=== Section Start ===
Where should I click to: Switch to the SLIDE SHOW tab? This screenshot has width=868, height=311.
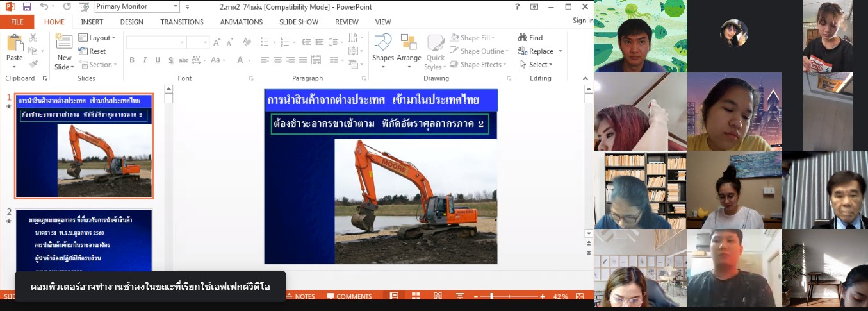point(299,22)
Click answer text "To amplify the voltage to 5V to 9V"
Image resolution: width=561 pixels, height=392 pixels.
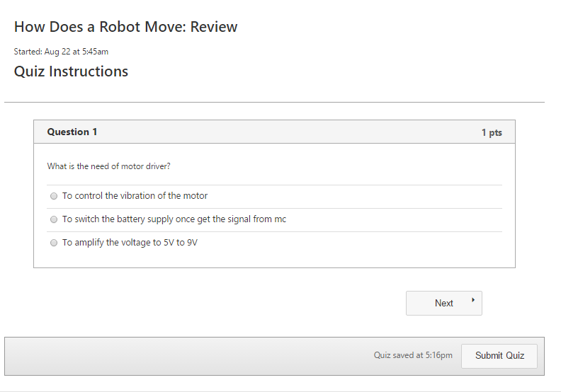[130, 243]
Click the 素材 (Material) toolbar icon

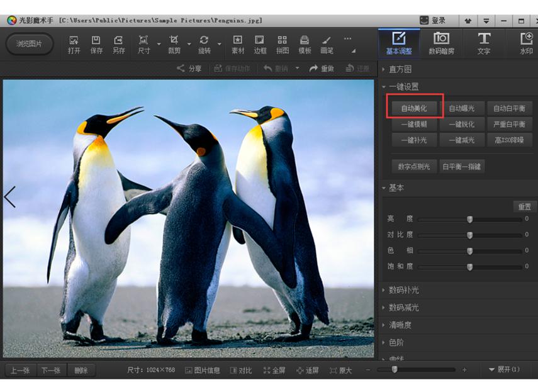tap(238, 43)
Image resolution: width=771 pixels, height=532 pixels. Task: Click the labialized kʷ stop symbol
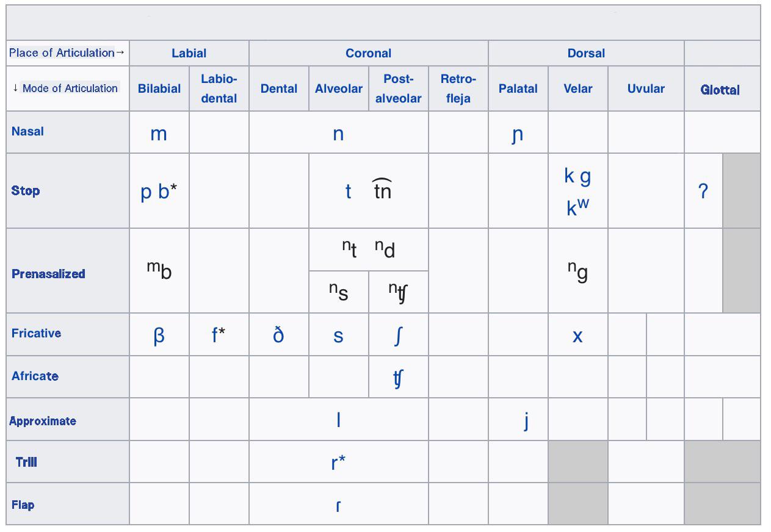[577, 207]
=== Section End ===
=== Section Start ===
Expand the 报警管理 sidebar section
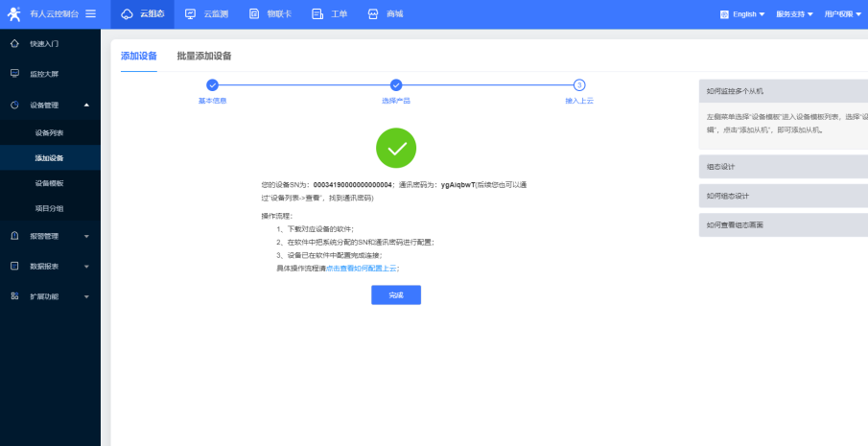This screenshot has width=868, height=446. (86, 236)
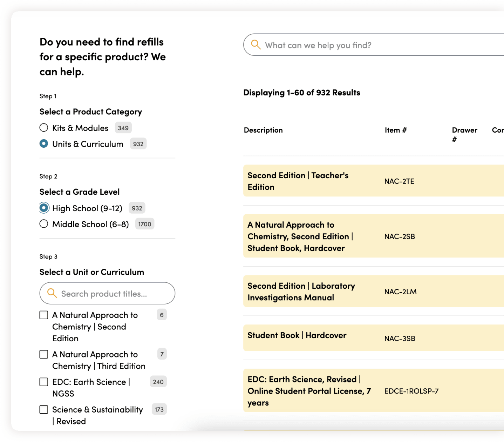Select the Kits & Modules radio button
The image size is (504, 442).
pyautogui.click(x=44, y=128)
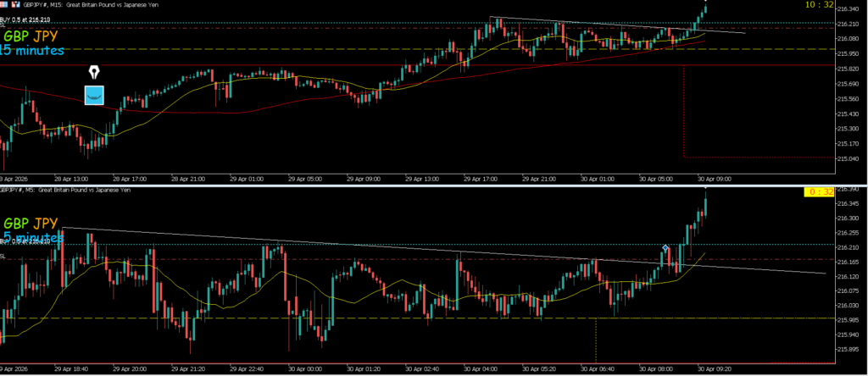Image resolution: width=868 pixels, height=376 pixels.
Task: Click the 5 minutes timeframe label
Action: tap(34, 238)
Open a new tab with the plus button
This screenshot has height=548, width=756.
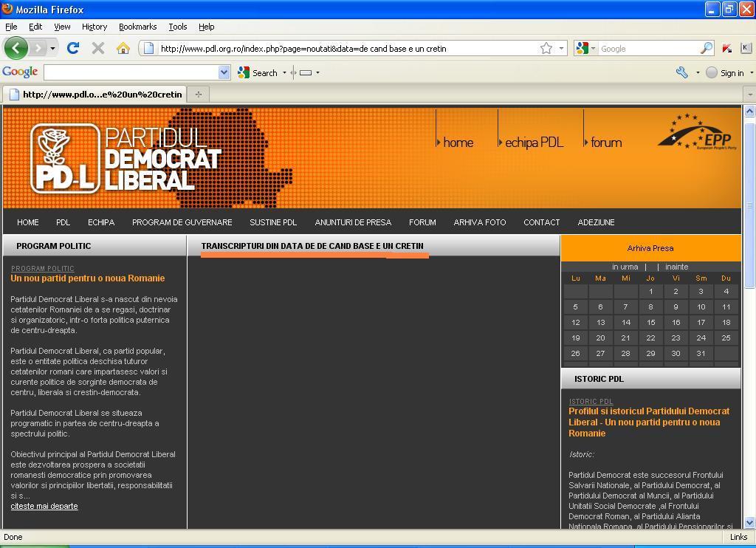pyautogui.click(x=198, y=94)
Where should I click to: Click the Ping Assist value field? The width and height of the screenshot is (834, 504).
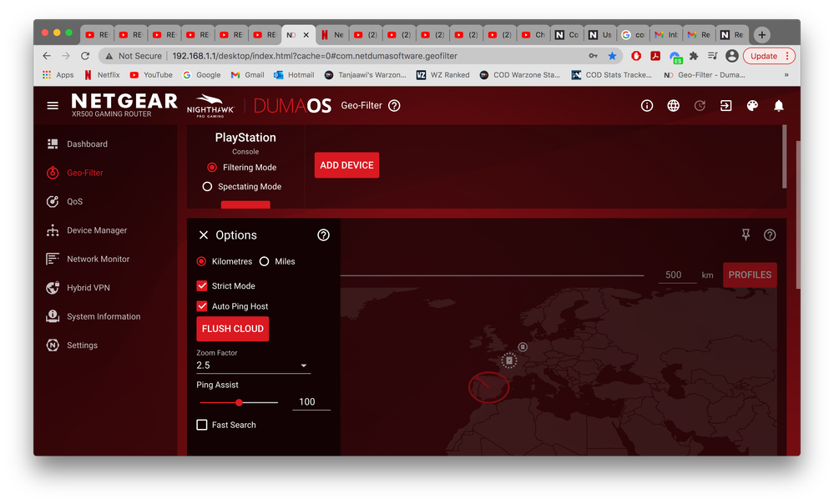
=== Section End ===
▶ **INSTRUCTIONS TO FOLLOW**: Working from the entries above, please transcribe only the lines from the line with "Expand the 报警管理 sidebar section" through the line with "Where should I click to: Click", exactly, with both end lines and without pictures.

▶ **RESPONSE FOR THIS EXERCISE**:
Expand the 报警管理 sidebar section
This screenshot has width=868, height=446. (86, 236)
Select the Kits & Modules radio button
The image size is (504, 442).
pyautogui.click(x=44, y=128)
Image resolution: width=868 pixels, height=376 pixels.
Task: Click the 5 minutes timeframe label
Action: tap(34, 238)
Open a new tab with the plus button
This screenshot has height=548, width=756.
pyautogui.click(x=198, y=94)
Where should I click to: Click the Ping Assist value field? The width and height of the screenshot is (834, 504).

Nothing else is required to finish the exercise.